Macau developer New Tenhon Investment on May 4 finally saw its application to add six floors to The Praia, a planned 50-floor residential project, given government approval.

The go-ahead was gazetted nine months after the whole 56 floors were completed, and more than four years after the developer applied for the change.

The developer dismisses any suggestion of favouritism.

But many believe the government had allowed six floors to be added to a completed building. Internet users dubbed The Praia 'the biggest illegal structure in Macau'.

New Tenhon chairman Liu Chak-wan's status as an executive councillor and his friendship with former chief executive Edmund Ho Hau-wah has only added to the controversy surrounding approval.

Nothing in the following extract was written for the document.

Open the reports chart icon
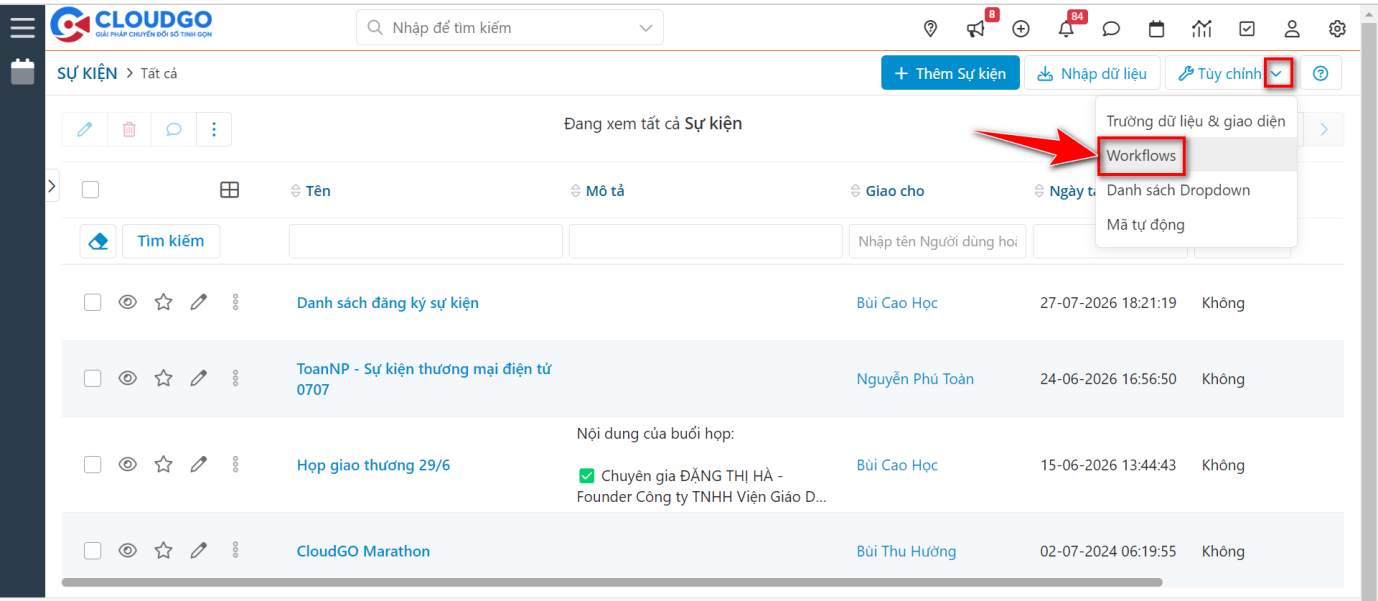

Liu said his company applied for six additional floors in late 2005 - before construction began.

He said the Land, Public Works and Transport Bureau had approved the change at the end of 2005 by letter. 'Such letters have legal effect,' Liu said.

Liu said the tower was perfectly legal and dismissed descriptions of it as an illegal structure as nonsense. 'We followed all the standard procedures,' he said.

'How can my project possibly be an illegal structure?'

The Praia sits on a 10,756 square metre site on Doca Seca Road beside the Inner Harbour.

Approving construction projects long after they are completed has become a common practice of the Macau government in the last few years as a backlog of land-use applications builds up while officials tread warily in the wake of the graft scandal involving former public works minister Ao Man-long.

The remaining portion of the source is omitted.